Laravel Nova documentation provides example of hiding actions based on whether or not admin is authorized to perform it:

public function actions(Request $request)
{
    return [
        (new Actions\EmailAccountProfile)->canSee(function ($request) {
            return $request->user()->can(
                'emailAnyAccountProfile', User::class
            );
        }),
    ];
}

But it doesn't cover how can I get current resource's model instance in the closure I provide for canSee resolution when this method is called in the context of a single resource (on it's details page).

actions() method is where we register available actions and in my case belongs to Product Nova resource class, but it doesn't have access to Eloquent model's context neither.

How can this be achieved?

1

1 Answers

1
votes

After doing some debugging I found out that resource's actions() method receives Laravel\Nova\Http\Requests\NovaRequest instance that has findModelOrFail() method and for a single resource (for example, when viewing resource's details page) request also gets resourceId parameter.

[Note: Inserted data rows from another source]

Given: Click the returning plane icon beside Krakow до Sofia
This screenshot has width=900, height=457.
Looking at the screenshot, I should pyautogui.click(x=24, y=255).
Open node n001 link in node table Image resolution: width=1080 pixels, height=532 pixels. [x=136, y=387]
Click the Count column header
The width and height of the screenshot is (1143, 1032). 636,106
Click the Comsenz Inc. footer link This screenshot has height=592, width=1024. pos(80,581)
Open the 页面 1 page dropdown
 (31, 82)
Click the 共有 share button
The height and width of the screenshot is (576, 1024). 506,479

So based on resourceId presence in the request I could now determine whether or not I am in the context of single resource operation. Then I would fetch resource's model with this id and check it's is_banned attribute to resolve available actions for resource.

My actions resolution logic ended up being:

public function actions(Request $request)
{
    if ($request->resourceId !== null) {
        $product = $request->findModelOrFail($request->resourceId);

        if ($product->is_banned) {
            return [];
        }
    }

    return [new Actions\BanProduct];
}

Note that findModelOrFail() method can be called without $resourceId argument and will automatically get resourceId value from the request in such scenario, but code's intent is clearer when specifying it directly.